## DIRECTIONS FOR THIS TASK
Every line from the start of the records below to the line containing "Best Man Speech (319, 118)" should be retyped exactly, that line included, and no others.

## MATERIAL TO PROCESS
---+---
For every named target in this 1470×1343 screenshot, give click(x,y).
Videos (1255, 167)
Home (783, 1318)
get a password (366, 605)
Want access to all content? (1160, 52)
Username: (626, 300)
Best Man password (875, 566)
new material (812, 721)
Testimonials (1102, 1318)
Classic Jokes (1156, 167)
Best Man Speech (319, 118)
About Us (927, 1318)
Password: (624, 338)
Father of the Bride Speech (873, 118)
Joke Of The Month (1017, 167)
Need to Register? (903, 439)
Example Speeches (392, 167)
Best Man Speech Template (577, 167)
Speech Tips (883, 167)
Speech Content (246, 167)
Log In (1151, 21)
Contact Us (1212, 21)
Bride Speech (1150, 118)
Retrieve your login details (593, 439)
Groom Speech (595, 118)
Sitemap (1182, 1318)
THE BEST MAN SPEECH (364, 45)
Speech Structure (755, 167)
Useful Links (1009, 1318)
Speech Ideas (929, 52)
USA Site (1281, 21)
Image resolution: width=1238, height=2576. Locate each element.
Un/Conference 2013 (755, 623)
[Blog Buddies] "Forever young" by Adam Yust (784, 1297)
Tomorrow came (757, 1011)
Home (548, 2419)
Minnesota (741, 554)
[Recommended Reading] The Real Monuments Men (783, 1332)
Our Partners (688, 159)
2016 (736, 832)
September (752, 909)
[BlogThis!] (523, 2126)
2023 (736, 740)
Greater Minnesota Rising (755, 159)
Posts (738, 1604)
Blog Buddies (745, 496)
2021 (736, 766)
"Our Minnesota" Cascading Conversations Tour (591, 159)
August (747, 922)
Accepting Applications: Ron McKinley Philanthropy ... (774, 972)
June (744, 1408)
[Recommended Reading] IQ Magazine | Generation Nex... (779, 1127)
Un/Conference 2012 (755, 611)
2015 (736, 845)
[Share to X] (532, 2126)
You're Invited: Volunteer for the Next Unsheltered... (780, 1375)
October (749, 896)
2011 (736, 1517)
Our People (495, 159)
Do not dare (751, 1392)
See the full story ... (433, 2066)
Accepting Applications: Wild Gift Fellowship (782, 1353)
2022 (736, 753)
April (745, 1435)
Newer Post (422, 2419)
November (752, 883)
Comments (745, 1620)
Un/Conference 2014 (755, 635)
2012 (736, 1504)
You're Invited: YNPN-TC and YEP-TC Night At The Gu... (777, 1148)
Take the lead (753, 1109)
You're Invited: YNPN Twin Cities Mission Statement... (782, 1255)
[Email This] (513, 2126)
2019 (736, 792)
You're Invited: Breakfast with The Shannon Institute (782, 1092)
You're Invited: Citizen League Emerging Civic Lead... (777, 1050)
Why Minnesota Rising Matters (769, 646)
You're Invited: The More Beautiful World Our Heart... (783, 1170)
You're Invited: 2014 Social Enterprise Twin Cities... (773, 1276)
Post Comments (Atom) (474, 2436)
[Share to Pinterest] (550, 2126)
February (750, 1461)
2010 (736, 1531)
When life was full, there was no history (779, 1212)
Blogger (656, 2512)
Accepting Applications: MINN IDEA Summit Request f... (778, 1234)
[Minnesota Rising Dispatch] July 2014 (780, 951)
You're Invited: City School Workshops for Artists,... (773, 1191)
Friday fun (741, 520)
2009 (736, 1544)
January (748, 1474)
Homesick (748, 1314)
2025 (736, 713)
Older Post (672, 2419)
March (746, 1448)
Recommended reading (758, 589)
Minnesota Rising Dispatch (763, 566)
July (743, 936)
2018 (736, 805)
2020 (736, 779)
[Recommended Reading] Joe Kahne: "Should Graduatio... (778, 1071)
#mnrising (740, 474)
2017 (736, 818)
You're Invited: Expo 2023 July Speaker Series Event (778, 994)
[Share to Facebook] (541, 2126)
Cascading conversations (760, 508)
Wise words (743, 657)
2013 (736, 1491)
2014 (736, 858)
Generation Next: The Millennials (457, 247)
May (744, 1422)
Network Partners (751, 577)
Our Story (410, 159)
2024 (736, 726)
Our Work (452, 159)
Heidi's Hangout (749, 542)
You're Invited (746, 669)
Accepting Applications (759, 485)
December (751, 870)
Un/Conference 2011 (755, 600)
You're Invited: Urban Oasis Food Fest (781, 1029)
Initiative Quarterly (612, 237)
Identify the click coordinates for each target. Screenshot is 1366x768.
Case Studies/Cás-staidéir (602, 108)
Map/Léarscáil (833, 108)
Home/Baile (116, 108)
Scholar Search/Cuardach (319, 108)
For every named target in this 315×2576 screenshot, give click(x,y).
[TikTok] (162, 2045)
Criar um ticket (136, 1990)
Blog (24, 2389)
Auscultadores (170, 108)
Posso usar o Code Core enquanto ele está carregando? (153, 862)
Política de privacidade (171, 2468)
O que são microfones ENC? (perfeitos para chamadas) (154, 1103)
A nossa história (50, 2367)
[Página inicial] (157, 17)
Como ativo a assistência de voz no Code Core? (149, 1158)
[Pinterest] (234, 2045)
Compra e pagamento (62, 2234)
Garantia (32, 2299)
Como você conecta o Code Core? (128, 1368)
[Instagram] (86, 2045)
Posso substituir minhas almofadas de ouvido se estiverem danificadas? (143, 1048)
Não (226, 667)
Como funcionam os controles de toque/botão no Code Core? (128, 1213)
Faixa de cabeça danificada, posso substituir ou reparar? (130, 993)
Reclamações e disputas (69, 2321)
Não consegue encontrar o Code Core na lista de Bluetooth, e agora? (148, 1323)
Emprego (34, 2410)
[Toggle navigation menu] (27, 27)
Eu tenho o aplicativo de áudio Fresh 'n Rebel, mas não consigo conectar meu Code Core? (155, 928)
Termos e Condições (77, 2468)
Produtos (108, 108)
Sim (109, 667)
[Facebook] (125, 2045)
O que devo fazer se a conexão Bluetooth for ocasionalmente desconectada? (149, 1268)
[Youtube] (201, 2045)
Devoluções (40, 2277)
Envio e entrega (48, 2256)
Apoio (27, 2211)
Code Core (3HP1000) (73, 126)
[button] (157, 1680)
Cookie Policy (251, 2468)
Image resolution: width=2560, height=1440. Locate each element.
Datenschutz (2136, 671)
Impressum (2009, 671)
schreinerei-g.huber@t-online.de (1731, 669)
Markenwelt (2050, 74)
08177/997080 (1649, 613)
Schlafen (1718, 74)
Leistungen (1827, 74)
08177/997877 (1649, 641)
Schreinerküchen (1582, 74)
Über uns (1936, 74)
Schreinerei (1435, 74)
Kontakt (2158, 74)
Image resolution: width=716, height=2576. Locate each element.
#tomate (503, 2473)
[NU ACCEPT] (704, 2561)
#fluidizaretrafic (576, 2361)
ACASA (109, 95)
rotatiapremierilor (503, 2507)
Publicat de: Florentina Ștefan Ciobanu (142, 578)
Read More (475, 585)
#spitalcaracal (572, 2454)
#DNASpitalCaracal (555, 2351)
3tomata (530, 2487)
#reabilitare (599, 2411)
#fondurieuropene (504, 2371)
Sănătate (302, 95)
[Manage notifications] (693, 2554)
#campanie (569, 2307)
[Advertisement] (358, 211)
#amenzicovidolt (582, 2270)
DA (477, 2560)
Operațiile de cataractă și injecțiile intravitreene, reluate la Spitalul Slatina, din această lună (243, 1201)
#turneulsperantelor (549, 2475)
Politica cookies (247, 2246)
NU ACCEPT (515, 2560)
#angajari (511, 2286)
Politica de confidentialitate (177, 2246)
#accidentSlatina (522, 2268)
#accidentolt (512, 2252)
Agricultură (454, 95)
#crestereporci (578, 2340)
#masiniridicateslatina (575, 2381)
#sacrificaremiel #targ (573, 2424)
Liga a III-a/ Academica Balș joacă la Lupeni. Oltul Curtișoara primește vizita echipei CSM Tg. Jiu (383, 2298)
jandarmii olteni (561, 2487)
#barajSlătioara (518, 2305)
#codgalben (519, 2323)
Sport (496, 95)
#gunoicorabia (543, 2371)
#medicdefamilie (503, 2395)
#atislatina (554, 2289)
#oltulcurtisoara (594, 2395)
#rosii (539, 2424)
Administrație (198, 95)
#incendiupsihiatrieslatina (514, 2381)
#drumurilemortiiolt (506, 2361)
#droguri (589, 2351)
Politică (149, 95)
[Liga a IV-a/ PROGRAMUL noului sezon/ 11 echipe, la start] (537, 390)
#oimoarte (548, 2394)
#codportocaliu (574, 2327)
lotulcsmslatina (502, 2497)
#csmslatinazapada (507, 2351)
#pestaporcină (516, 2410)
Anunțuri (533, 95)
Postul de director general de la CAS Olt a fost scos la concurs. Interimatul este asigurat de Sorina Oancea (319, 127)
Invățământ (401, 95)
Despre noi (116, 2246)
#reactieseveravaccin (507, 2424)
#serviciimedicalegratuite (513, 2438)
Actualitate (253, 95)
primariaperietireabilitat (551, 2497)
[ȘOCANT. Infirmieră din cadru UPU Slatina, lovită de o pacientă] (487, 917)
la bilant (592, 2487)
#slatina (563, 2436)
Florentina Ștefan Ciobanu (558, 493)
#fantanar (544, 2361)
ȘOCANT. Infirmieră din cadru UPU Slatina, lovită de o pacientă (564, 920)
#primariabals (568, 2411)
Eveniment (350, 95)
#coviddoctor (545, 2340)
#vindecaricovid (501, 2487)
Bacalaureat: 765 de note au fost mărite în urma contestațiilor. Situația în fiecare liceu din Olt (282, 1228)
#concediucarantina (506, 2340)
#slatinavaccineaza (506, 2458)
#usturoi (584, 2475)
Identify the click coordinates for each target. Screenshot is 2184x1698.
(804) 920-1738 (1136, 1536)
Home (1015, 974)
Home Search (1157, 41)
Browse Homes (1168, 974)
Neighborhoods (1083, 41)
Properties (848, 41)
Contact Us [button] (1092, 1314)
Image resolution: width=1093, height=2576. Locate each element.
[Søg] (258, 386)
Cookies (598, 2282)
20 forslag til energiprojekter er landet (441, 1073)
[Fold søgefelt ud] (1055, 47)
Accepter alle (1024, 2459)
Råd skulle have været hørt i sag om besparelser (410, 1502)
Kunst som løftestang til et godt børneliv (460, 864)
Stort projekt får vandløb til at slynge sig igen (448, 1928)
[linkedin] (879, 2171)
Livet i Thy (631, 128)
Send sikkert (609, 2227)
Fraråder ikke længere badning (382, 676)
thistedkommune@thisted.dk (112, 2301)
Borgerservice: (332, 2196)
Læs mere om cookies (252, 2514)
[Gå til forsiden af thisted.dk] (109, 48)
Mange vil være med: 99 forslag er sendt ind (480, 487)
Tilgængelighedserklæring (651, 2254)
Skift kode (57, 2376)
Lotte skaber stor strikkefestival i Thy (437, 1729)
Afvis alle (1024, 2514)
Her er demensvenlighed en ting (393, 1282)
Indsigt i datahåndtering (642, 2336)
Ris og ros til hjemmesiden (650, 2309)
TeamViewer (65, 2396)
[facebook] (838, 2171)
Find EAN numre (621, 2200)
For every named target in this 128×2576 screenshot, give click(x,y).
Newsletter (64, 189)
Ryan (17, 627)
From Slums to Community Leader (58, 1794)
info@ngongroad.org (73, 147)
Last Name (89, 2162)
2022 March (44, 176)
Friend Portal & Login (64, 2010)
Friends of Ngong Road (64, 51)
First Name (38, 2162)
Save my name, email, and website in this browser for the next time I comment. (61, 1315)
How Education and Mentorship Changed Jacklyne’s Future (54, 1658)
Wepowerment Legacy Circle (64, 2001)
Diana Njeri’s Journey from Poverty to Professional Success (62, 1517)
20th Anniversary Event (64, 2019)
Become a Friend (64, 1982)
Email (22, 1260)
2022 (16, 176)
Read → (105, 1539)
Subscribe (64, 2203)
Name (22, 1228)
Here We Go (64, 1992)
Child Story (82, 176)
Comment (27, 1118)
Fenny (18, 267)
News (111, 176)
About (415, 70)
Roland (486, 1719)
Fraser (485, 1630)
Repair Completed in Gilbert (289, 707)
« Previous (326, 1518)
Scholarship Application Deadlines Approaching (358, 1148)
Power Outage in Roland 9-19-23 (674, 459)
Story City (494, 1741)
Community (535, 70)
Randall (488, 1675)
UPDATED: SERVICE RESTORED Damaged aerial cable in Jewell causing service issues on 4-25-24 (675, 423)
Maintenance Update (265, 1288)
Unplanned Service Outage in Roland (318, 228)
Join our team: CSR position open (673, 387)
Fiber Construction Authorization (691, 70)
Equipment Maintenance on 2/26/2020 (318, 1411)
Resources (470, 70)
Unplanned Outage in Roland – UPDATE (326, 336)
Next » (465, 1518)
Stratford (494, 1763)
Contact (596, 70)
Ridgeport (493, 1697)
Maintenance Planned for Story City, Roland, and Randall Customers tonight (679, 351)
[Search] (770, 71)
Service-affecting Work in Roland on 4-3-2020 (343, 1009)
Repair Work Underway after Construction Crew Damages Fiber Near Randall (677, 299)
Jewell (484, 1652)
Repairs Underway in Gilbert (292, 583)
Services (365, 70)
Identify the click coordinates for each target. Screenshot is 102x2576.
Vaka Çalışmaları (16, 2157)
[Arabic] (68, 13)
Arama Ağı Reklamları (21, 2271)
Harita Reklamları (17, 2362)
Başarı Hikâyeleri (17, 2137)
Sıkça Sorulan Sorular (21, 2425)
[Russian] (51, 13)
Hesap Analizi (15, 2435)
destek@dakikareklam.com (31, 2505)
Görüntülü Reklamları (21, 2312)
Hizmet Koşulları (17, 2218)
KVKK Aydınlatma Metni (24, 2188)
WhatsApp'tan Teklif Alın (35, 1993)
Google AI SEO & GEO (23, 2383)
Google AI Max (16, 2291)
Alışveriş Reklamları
---+---
## RESULT
For every named target in this 1470×1343 screenshot, give click(x,y).
Videos (1255, 167)
Home (783, 1318)
get a password (366, 605)
Want access to all content? (1160, 52)
Username: (626, 300)
Best Man password (875, 566)
new material (812, 721)
Testimonials (1102, 1318)
Classic Jokes (1156, 167)
Best Man Speech (319, 118)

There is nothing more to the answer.